ABOUT THIS TASK -> Reproduce all of the entries below exactly, without a single change.

Extracted data entries
>>>>

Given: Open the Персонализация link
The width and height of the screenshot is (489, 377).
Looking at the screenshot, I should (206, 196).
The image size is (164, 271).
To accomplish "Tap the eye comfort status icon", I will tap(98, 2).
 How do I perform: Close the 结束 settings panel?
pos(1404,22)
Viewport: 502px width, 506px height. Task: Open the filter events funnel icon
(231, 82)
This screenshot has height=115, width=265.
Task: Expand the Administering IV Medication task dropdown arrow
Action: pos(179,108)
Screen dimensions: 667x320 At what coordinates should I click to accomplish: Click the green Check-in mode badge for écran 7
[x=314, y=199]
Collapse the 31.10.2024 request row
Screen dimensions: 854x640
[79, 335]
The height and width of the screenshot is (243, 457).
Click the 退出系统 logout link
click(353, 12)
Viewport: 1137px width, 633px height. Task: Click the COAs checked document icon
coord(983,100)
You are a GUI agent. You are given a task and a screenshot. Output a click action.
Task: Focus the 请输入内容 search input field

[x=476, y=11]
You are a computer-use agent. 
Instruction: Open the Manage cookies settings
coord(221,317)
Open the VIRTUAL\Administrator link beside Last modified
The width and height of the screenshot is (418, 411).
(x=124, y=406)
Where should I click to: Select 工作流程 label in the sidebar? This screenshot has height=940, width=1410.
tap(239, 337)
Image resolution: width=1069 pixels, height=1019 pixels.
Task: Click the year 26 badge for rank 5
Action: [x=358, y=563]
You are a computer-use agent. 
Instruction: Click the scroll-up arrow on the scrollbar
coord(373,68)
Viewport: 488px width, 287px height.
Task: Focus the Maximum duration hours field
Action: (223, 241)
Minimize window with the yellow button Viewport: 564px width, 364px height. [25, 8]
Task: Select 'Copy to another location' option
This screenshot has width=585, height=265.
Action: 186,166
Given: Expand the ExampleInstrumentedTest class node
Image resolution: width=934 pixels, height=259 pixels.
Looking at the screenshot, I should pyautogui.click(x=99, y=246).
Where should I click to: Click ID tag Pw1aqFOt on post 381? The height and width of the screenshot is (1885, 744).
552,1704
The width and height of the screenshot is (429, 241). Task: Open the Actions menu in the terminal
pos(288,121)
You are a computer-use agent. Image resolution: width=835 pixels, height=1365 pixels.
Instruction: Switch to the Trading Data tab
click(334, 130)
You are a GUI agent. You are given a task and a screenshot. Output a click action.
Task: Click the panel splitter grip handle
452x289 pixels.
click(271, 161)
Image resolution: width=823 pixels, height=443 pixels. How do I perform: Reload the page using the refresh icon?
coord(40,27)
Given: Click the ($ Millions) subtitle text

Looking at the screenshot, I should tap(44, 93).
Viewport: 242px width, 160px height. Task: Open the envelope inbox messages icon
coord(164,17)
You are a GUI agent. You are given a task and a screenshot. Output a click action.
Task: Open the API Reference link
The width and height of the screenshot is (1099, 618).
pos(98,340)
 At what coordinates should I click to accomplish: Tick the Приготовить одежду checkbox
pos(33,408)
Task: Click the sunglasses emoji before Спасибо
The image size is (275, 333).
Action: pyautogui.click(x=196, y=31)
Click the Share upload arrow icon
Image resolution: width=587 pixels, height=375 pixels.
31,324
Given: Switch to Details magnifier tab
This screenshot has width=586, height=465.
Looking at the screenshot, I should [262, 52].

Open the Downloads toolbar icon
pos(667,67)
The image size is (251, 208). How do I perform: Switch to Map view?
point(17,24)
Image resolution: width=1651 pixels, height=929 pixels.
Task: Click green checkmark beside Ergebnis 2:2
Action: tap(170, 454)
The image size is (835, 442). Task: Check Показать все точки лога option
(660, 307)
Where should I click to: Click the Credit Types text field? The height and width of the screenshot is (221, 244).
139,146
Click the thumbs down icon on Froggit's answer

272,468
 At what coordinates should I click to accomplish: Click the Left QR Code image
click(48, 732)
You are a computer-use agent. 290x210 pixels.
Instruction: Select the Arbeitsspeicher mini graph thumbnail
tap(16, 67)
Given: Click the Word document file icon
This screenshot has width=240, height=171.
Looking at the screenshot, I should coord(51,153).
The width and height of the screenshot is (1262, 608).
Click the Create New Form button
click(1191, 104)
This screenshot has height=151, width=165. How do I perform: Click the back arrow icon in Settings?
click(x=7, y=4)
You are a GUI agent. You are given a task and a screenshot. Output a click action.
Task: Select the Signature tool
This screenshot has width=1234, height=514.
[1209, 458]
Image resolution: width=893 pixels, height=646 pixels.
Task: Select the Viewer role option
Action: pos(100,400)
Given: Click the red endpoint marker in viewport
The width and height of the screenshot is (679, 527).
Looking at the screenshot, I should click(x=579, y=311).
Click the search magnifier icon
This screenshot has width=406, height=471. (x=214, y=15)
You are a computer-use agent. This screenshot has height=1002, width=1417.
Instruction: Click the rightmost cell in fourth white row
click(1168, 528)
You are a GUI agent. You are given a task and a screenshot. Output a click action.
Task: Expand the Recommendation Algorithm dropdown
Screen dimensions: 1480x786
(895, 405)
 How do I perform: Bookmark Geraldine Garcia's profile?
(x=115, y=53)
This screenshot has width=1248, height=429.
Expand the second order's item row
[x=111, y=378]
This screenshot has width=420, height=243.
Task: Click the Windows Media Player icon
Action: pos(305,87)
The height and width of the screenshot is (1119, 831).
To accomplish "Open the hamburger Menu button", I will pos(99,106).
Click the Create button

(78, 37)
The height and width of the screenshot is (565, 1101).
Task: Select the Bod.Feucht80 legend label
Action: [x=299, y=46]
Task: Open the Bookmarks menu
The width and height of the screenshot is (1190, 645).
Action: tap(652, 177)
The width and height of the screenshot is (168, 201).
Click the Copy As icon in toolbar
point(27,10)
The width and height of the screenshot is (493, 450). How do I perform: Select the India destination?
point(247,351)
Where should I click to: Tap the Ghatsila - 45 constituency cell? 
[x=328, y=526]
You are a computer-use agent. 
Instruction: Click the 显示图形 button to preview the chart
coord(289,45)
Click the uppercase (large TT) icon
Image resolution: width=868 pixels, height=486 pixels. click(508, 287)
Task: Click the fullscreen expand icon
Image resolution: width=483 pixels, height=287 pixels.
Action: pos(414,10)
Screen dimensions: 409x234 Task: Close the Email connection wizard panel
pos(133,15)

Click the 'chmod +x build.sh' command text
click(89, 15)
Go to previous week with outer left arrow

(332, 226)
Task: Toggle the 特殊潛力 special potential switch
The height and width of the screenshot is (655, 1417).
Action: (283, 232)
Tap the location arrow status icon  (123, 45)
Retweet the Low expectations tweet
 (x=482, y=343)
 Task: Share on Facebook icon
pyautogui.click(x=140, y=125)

<<<<

WRITTEN REPLY ->
Given: Open the Персонализация link
The width and height of the screenshot is (489, 377).
Looking at the screenshot, I should (206, 196).
The image size is (164, 271).
To accomplish "Tap the eye comfort status icon", I will tap(98, 2).
 How do I perform: Close the 结束 settings panel?
pos(1404,22)
Viewport: 502px width, 506px height. Task: Open the filter events funnel icon
(231, 82)
This screenshot has height=115, width=265.
Task: Expand the Administering IV Medication task dropdown arrow
Action: pos(179,108)
Screen dimensions: 667x320 At what coordinates should I click to accomplish: Click the green Check-in mode badge for écran 7
[x=314, y=199]
Collapse the 31.10.2024 request row
Screen dimensions: 854x640
[79, 335]
The height and width of the screenshot is (243, 457).
Click the 退出系统 logout link
click(353, 12)
Viewport: 1137px width, 633px height. Task: Click the COAs checked document icon
coord(983,100)
You are a GUI agent. You are given a task and a screenshot. Output a click action.
Task: Focus the 请输入内容 search input field

[x=476, y=11]
You are a computer-use agent. 
Instruction: Open the Manage cookies settings
coord(221,317)
Open the VIRTUAL\Administrator link beside Last modified
The width and height of the screenshot is (418, 411).
(x=124, y=406)
Where should I click to: Select 工作流程 label in the sidebar? This screenshot has height=940, width=1410.
tap(239, 337)
Image resolution: width=1069 pixels, height=1019 pixels.
Task: Click the year 26 badge for rank 5
Action: [x=358, y=563]
You are a computer-use agent. 
Instruction: Click the scroll-up arrow on the scrollbar
coord(373,68)
Viewport: 488px width, 287px height.
Task: Focus the Maximum duration hours field
Action: (223, 241)
Minimize window with the yellow button Viewport: 564px width, 364px height. [25, 8]
Task: Select 'Copy to another location' option
This screenshot has width=585, height=265.
Action: 186,166
Given: Expand the ExampleInstrumentedTest class node
Image resolution: width=934 pixels, height=259 pixels.
Looking at the screenshot, I should pyautogui.click(x=99, y=246).
Where should I click to: Click ID tag Pw1aqFOt on post 381? The height and width of the screenshot is (1885, 744).
552,1704
The width and height of the screenshot is (429, 241). Task: Open the Actions menu in the terminal
pos(288,121)
You are a computer-use agent. Image resolution: width=835 pixels, height=1365 pixels.
Instruction: Switch to the Trading Data tab
click(334, 130)
You are a GUI agent. You are given a task and a screenshot. Output a click action.
Task: Click the panel splitter grip handle
452x289 pixels.
click(271, 161)
Image resolution: width=823 pixels, height=443 pixels. How do I perform: Reload the page using the refresh icon?
coord(40,27)
Given: Click the ($ Millions) subtitle text

Looking at the screenshot, I should tap(44, 93).
Viewport: 242px width, 160px height. Task: Open the envelope inbox messages icon
coord(164,17)
You are a GUI agent. You are given a task and a screenshot. Output a click action.
Task: Open the API Reference link
The width and height of the screenshot is (1099, 618).
pos(98,340)
 At what coordinates should I click to accomplish: Tick the Приготовить одежду checkbox
pos(33,408)
Task: Click the sunglasses emoji before Спасибо
The image size is (275, 333).
Action: pyautogui.click(x=196, y=31)
Click the Share upload arrow icon
Image resolution: width=587 pixels, height=375 pixels.
31,324
Given: Switch to Details magnifier tab
This screenshot has width=586, height=465.
Looking at the screenshot, I should [262, 52].

Open the Downloads toolbar icon
pos(667,67)
The image size is (251, 208). How do I perform: Switch to Map view?
point(17,24)
Image resolution: width=1651 pixels, height=929 pixels.
Task: Click green checkmark beside Ergebnis 2:2
Action: tap(170, 454)
The image size is (835, 442). Task: Check Показать все точки лога option
(660, 307)
Where should I click to: Click the Credit Types text field? The height and width of the screenshot is (221, 244).
139,146
Click the thumbs down icon on Froggit's answer

272,468
 At what coordinates should I click to accomplish: Click the Left QR Code image
click(48, 732)
You are a computer-use agent. 290x210 pixels.
Instruction: Select the Arbeitsspeicher mini graph thumbnail
tap(16, 67)
Given: Click the Word document file icon
This screenshot has width=240, height=171.
Looking at the screenshot, I should coord(51,153).
The width and height of the screenshot is (1262, 608).
Click the Create New Form button
click(1191, 104)
This screenshot has height=151, width=165. How do I perform: Click the back arrow icon in Settings?
click(x=7, y=4)
You are a GUI agent. You are given a task and a screenshot. Output a click action.
Task: Select the Signature tool
This screenshot has width=1234, height=514.
[1209, 458]
Image resolution: width=893 pixels, height=646 pixels.
Task: Select the Viewer role option
Action: pos(100,400)
Given: Click the red endpoint marker in viewport
The width and height of the screenshot is (679, 527).
Looking at the screenshot, I should click(x=579, y=311).
Click the search magnifier icon
This screenshot has width=406, height=471. (x=214, y=15)
You are a computer-use agent. This screenshot has height=1002, width=1417.
Instruction: Click the rightmost cell in fourth white row
click(1168, 528)
You are a GUI agent. You are given a task and a screenshot. Output a click action.
Task: Expand the Recommendation Algorithm dropdown
Screen dimensions: 1480x786
(895, 405)
 How do I perform: Bookmark Geraldine Garcia's profile?
(x=115, y=53)
This screenshot has width=1248, height=429.
Expand the second order's item row
[x=111, y=378]
This screenshot has width=420, height=243.
Task: Click the Windows Media Player icon
Action: pos(305,87)
The height and width of the screenshot is (1119, 831).
To accomplish "Open the hamburger Menu button", I will pos(99,106).
Click the Create button

(78, 37)
The height and width of the screenshot is (565, 1101).
Task: Select the Bod.Feucht80 legend label
Action: [x=299, y=46]
Task: Open the Bookmarks menu
The width and height of the screenshot is (1190, 645).
Action: tap(652, 177)
The width and height of the screenshot is (168, 201).
Click the Copy As icon in toolbar
point(27,10)
The width and height of the screenshot is (493, 450). How do I perform: Select the India destination?
point(247,351)
Where should I click to: Tap the Ghatsila - 45 constituency cell? 
[x=328, y=526]
You are a computer-use agent. 
Instruction: Click the 显示图形 button to preview the chart
coord(289,45)
Click the uppercase (large TT) icon
Image resolution: width=868 pixels, height=486 pixels. click(508, 287)
Task: Click the fullscreen expand icon
Image resolution: width=483 pixels, height=287 pixels.
Action: pos(414,10)
Screen dimensions: 409x234 Task: Close the Email connection wizard panel
pos(133,15)

Click the 'chmod +x build.sh' command text
click(89, 15)
Go to previous week with outer left arrow

(332, 226)
Task: Toggle the 特殊潛力 special potential switch
The height and width of the screenshot is (655, 1417).
Action: (283, 232)
Tap the location arrow status icon  (123, 45)
Retweet the Low expectations tweet
 (x=482, y=343)
 Task: Share on Facebook icon
pyautogui.click(x=140, y=125)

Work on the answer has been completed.